Thinking Machines Lab, cofondé par Mira Murati (ex-CTO d’OpenAI), annonce un partenariat pluriannuel avec Nvidia et un investissement significatif du concepteur de GPU. La jeune société prévoit de déployer à partir du début de l’année prochaine au moins 1 GW de capacité via des systèmes Nvidia Vera Rubin, avec l’objectif d’opérer des infrastructures d’entraînement et de service pour des modèles de pointe, y compris open source, à destination des milieux académiques et industriels.
Jensen Huang salue une équipe « de classe mondiale » et place l’alliance dans la trajectoire d’une IA présentée comme outil central de découverte. Murati souligne que la pile Nvidia constitue l’assise du secteur et que l’accord doit accélérer la mise à disposition d’IA que « les gens peuvent façonner et s’approprier ».
Un déploiement Vera Rubin à l’échelle du gigawatt
Le volet matériel est cadré autour des systèmes Vera Rubin de Nvidia, nouvelle génération d’infrastructures intégrées combinant GPU accélérateurs, réseau haut débit et stockage pour l’entraînement à grande échelle. À 1 GW et plus, on parle d’un parc de datacenters dimensionné pour des charges d’IA massives, impliquant une alimentation électrique, un refroidissement et une interconnexion au niveau opérateur. Thinking Machines Lab indique concevoir ses propres architectures de training et d’inférence sur cette base, avec une ouverture affichée vers la recherche et les modèles ouverts.
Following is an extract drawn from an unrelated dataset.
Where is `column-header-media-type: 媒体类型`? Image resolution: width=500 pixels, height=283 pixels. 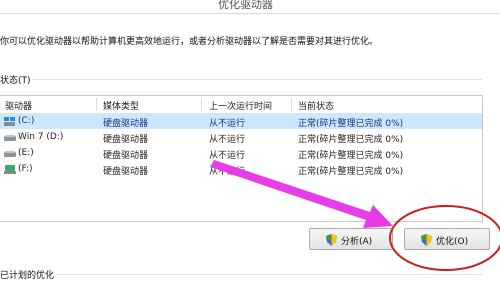
column-header-media-type: 媒体类型 is located at coordinates (121, 106).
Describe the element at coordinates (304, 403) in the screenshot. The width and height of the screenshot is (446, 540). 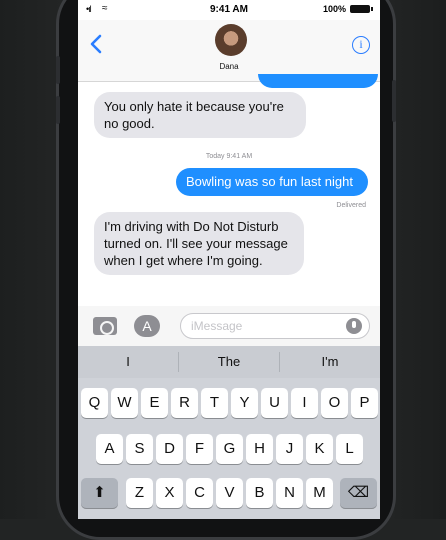
I see `key-i: I` at that location.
Au-delà du matériel, la coopération couvre l’ingénierie système autour de la stack Nvidia, des bibliothèques logicielles à l’orchestration des jobs distribués. L’investissement de Nvidia conforte l’ambition d’industrialiser rapidement ces capacités, sans calendrier plus précis ni détails financiers communiqués.
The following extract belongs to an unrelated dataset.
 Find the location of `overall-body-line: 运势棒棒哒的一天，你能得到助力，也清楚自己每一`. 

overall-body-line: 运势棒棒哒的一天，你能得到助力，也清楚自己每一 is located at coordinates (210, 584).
Si Nvidia verrouille ici un nouvel acteur ambitieux sur son écosystème, l’échelle annoncée place Thinking Machines Lab directement dans la compétition des hyperscalers spécialisés IA. L’exécution se jouera sur la capacité à approvisionner l’énergie, à sécuriser le réseau et à optimiser le TCO d’inférence, alors que la disponibilité des accélérateurs et la pression sur les interconnexions restent des goulets critiques.